Une fois l’attelle ajustée au veau, un rembourrage classique à base de coton et de bandes à pied est réalisé sur le cercle supérieur.
Suites opératoires
Le veau doit être capable de se mettre debout dans l’heure qui suit le réveil. Le relever est généralement facile, mais une aide (éleveur) peut être nécessaire les premières fois. L’animal garde l’attelle durant 3 à 4 semaines. Il convient de surveiller l’apparition d’éventuelles escarres à l’intérieur de la cuisse, au contact avec la protection autour du cercle, auquel cas une désinfection de la plaie et un rembourrage supplémentaire sont nécessaires (photos 6a à 6c).
Le veau se porte légèrement sur le membre fracturé, mais, très souvent, il ne fait que le traîner, sans conséquences particulières. Lors du retrait de l’attelle, la reprise de la marche est assez rapide (de quelques heures à 2 à 3 jours), mais une boiterie peut persister plusieurs semaines (photos 7a et 7b).

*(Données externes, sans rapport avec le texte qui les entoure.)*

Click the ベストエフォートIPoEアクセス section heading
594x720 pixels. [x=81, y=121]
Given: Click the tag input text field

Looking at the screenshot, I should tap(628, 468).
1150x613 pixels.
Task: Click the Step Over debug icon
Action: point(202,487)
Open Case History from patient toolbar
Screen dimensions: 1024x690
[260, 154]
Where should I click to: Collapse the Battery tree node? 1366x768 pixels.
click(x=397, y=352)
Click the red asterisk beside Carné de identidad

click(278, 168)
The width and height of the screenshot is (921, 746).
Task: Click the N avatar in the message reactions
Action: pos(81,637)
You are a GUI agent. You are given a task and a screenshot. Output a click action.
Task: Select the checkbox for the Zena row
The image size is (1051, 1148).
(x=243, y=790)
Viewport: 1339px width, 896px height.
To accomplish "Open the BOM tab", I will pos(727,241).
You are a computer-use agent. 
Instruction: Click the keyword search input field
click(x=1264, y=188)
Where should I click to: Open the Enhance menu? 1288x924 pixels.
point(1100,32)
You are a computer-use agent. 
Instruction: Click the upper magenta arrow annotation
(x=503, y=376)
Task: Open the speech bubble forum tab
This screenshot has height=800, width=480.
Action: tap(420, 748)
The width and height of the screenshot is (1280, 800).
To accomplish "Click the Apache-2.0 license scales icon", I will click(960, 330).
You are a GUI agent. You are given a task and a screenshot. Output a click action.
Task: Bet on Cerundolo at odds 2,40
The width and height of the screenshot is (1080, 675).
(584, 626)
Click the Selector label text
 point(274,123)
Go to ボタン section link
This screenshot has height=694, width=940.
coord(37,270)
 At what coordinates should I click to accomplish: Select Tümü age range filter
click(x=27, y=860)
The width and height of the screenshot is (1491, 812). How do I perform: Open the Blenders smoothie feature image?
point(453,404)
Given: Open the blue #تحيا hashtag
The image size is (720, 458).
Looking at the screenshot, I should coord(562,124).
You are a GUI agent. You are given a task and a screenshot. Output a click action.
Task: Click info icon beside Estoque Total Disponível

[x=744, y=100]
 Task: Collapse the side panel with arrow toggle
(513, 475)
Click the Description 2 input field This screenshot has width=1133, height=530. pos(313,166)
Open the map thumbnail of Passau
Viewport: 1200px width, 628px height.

Dans notre clientèle, depuis 2015, 23 veaux ont été équipés avec succès de ce type d’attelle, seuls 2 sont morts de diarrhée, avant le retrait, et 1 n’a jamais réussi à se relever, ce qui a motivé son euthanasie.
Cette méthode est très satisfaisante et permet un traitement conservateur des fractures tibiales des jeunes bovins, pour un faible investissement et avec peu de complications.
Aucun.
→ L’attelle de Thomas est renforcée au moyen de barres et d’un cercle métallique, solidarisé à la résine.
→ L’immobilisation du membre en position physiologique permet une meilleure récupération.
→ La pose d’une attelle renforcée améliore la mobilité et, notamment, le relever du veau.